Le pouvoir, via le comité du carnaval, voulait bannir « Brother’s Posse» de la participation aux 3 jours gras parce que ce groupe musical est indexé par l’exécutif. À ce propos, j’avais contacté un ex-associé qui, entre-temps, a changé de camp_ mais avec qui j’entretiens encore des relations professionnelles et amicales_ pour comprendre l’obsession du pouvoir d’empêcher la présence de Don Kato au carnaval. Rappelons qu’il a été écarté pendant les 5 dernières années de l’administration de Joseph Martelly. Comme grand idéologue/dialecticien, il voulait me faire croire que c’était pour la sécurité du carnaval, parce qu’il faudrait «éliminer les 2 extrêmes.» Il entendait parler de l’ancien président Joseph Martelly et de l’actuel sénateur Don Kato. J’avais riposté avec véhémence. Martelly a une longue tradition de répéter des bêtises grossières dans le carnaval, cela je le comprends, pourvu qu’on n’ait pas violé ses droits, mais fourrer Kato là-dedans est inacceptable. A ce moment-là, il s’était fait perdre dans des justifications, les unes plus ridicules que les autres au point d’en avoir marre et tirer la révérence.

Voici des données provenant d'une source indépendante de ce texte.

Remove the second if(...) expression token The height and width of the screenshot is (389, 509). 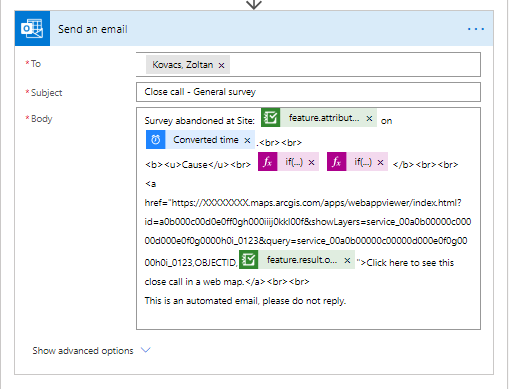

Heureusement, aux dernières nouvelles, « Brother’s Posse» défilera aux 3 jours gras comme tous les autres groupes musicaux. Cependant, ce n’était pas une partie facile, car l’un des leaders du groupe « Rêve», Tipay _ qui vient de rejoindre l’équipe au pouvoir_, avait dégainé son arme pour effrayer ceux qui étaient favorables à l’intégration de Kato. Le maire de Port-au-Prince, Youry Chevry, et alliés n’entendaient pas boycotter l’artiste-sénateur_ ce qui explique que les masses auront à danser et à exprimer leur ras-le-bol face aux manœuvres déloyales du pouvoir d’enterrer le rapport PetroCaribe pour de bon.
L’appel fort du carnaval de « Brother’s Posse» est de s’approprier de cordes pour ligoter les voleurs du fonds PetroCaribe. Ce slogan fait beaucoup peur aux membres de l’exécutif qui, hantés par le spectre de voir le peuple les déboulonner de leur position, envisagent toutes sortes de mesures dissuasives et défensives, voir gâcher le carnaval, si c’est possible.

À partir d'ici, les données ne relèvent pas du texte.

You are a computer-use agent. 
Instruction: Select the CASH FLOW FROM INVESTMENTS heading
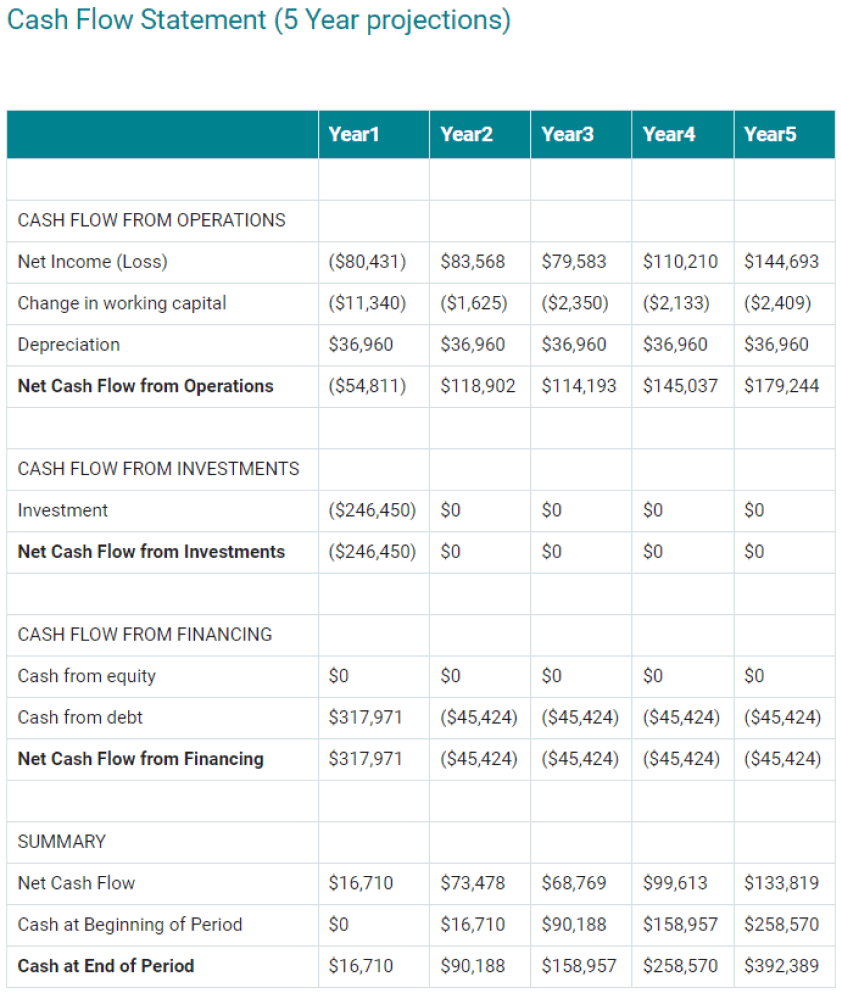[x=158, y=469]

Entre temps, « Danse Petro» fait son chemin. On l’entonne partout à travers les rues et reçoit une large diffusion au niveau des stations de radio. Les cordes se vendent comme de petits pains. Le peuple est en éveil et attend. Mais « Depi w pa vòlè, ou pap pran kòd!».
Joël Léon
Source de la photo : Gazette Haïti
(1) A ce propos, j’ai eu un échange téléphonique avec le sénateur lui-même en vue d’écrire cet article, ce pour mieux cerner sa motivation et confirmer aussi mes pré-sentiments.